Alex Matamoros was taken to the police station along with the three
young people. They were then moved to another station. Alex
Matamoros was not informed of the reasons for his detention or what
charges would be pressed against him until he was presented with a
pre-prepared statement which he refused to sign. As Alex Matamoros
told Amnesty International “We could see charges for offences such
as damage to private property and public disorder.” Eventually he
signed a document in desperation at about 03:30 am to secure his
release. “I should not have signed it, but I wanted to get out. The
document I signed said “at liberty for now”, it said I was being
charged with “supposed acts of destruction of private property,
public disorder and terrorism.” Alex Matamoros noticed that all the
charge sheets for all those detained were identical, despite the
different circumstances of the detentions. “They released us at
04:00 am, but due to the curfew we could not leave the station to
go home until 05:30 am.”
Amnesty International is deeply concerned at the harassment towards human rights defenders and the threats and physical abuse they have experienced when carrying out their vital work monitoring and promoting human rights.
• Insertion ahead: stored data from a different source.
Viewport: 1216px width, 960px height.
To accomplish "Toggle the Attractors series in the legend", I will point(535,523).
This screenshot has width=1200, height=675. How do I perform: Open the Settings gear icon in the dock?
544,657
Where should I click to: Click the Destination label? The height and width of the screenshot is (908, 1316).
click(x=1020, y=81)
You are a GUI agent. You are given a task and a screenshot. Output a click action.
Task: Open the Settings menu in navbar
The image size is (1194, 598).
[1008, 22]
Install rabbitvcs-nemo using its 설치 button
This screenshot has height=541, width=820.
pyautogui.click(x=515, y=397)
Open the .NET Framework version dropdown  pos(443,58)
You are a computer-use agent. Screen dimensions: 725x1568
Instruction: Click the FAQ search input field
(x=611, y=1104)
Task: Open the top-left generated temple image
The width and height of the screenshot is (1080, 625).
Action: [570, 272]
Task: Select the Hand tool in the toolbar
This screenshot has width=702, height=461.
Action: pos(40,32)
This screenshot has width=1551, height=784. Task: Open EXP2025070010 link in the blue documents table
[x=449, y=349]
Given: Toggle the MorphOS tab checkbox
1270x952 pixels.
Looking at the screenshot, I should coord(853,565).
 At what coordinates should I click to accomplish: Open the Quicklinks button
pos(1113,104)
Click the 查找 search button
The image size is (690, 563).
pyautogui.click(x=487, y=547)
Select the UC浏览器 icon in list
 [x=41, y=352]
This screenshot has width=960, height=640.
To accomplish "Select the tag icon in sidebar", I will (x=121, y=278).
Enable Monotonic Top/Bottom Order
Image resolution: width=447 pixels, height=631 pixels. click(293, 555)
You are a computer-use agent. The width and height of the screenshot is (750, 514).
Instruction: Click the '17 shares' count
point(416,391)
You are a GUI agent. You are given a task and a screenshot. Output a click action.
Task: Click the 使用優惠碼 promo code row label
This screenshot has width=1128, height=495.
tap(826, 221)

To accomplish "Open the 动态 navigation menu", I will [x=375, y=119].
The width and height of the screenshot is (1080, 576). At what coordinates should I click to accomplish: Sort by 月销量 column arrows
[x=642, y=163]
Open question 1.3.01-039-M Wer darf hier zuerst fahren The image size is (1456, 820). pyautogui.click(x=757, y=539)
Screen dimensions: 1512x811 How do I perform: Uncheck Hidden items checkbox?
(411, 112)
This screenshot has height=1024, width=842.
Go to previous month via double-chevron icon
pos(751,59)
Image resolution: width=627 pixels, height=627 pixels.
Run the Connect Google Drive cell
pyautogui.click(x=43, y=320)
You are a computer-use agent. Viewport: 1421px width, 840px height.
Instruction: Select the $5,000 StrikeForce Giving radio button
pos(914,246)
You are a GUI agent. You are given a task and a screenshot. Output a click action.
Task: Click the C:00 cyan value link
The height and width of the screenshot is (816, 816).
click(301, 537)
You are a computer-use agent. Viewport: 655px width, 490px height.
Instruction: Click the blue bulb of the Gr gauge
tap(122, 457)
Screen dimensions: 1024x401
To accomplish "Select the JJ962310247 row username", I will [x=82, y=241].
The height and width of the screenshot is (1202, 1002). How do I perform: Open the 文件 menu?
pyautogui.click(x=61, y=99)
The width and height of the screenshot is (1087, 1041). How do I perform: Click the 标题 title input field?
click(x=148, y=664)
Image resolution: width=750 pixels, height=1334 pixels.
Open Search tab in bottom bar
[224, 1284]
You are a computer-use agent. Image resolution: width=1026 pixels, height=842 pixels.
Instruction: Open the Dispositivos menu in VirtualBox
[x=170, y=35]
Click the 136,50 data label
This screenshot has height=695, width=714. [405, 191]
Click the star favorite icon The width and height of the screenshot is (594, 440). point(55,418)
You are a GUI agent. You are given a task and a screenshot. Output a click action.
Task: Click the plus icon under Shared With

Human rights defenders must be able to carry out their legitimate work free from harassment, fear and intimidation. Their access to rural areas of the country should be unrestricted. Actions by military and police which frustrate the ability of human rights defenders to work, place in jeopardy the human rights of Honduran citizens affected by the political crisis.
As protests increase and spread throughout the country, Honduran citizens are increasingly exposed to violations of their fundamental rights.
Amnesty International is concerned that those wishing to participate in peaceful protests against the de facto government risk being physically attacked or being arbitrarily detained. Amnesty International is also concerned that female protestors are particularly vulnerable and that some women and girls taking part in the demonstrations are reportedly suffering gender based violence and abuse at the hands of police officers.
Amnesty International is further concerned at the threats and physical attacks carried out by police and military personnel against media workers who are legitimately carrying out their important work covering events in Honduras. Intimidation of human rights defenders, increased restrictions on the ability of human rights defenders to move freely around the country and the erratic imposition of curfews are frustrating the capacity of civil society to monitor human rights violations across the country and limiting the essential and legitimate work of human rights defenders.
Police and military commanding officers must immediately implement processes to prevent violence, abuse and use of excessive force. The Attorney General’s Office has an obligation to actively investigate all reports of abuse, ill-treatment and torture and ensure that those responsible are brought to justice. Amnesty International urges the Office of the Special Prosecutor for Human Rights to pursue such complaints and calls on the police and military authorities to cooperate fully with the investigations.
Amnesty International strongly urges the international community to intensify efforts to find a solution to the political crisis in order to prevent the spiral into a human rights emergency in Honduras.